#BlackLivesMatter is no longer merely a domestic civil rights movement, it is now a robust international human rights campaign against discriminatory policing with tens of thousands of ardent supporters. Alexei Navalny’s courageous hunger strike and the ensuing protests and arrests of thousands took place in the shadow of the Derek Chauvin trial. Both events can only be properly construed under the broad and increasingly relevant category of human rights
Policing, itself, is now in a moral reckoning. “We mourn for his loss and now must turn our attention to justice reform so that others do not suffer the same fate.
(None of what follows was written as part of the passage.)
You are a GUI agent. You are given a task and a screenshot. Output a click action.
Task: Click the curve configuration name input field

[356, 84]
This cannot, and will not, be the end of our fight for #justice and #humanrights for all,” the Raoul Wallenberg Centre for Human Rights tweeted. “George Floyd’s murder is a symptom of systemic racism and the militarization of law enforcement. And so, we must adopt a community-centred approach to policing and break down the legislative barriers that, for too long, have led to widespread racial injustice and oppression.”
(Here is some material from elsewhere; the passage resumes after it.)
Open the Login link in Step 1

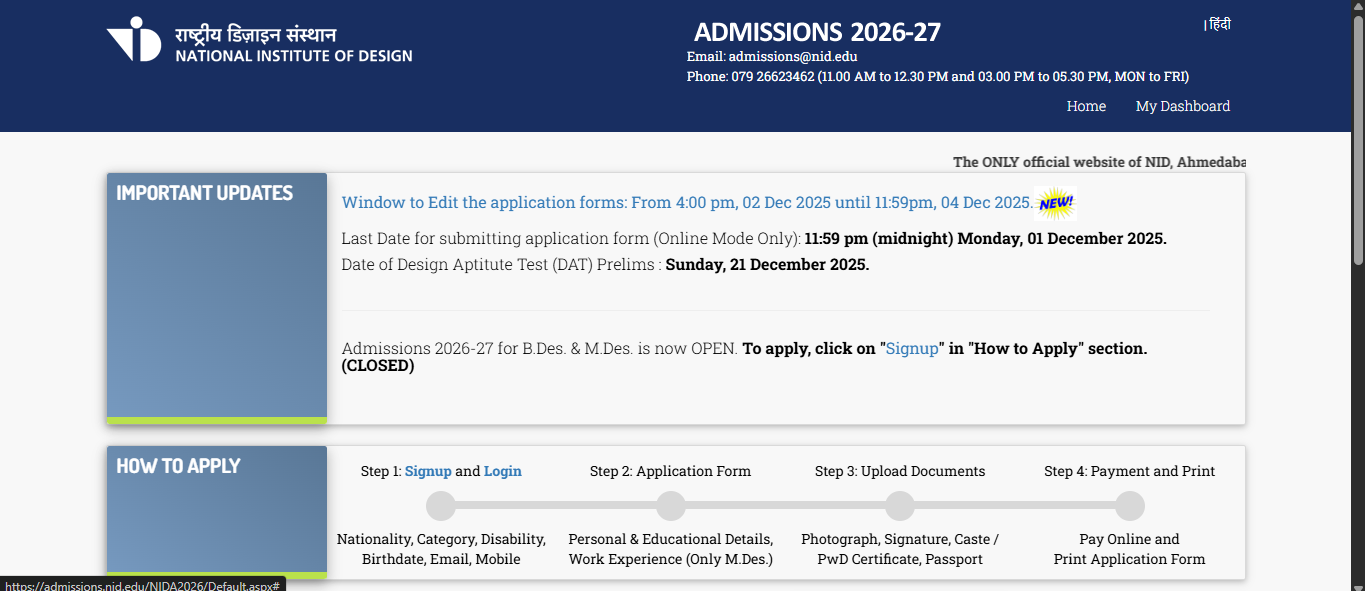click(x=503, y=471)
Abuses within the United States criminal justice system are now regularly covered by foreign news organizations and social media commentators across the globe. Rallies for justice for George Floyd were held from Kampala, Uganda to Tunis; from Hong Kong to Prague; from Gdansk, Poland to Malmo, Sweden. “Solidarity marches and gatherings took place from Sydney to Beirut to Istanbul to London to Berlin,” wrote Borzou Daragahi in The Atlantic Council. ” Black Lives Matter, a slogan and hashtag coined some seven years ago in the United States to draw attention to police abuses against African Americans, trended globally on social-media networks and among protesters on the streets.” Images of last summer’s uprising in Minnesota went global.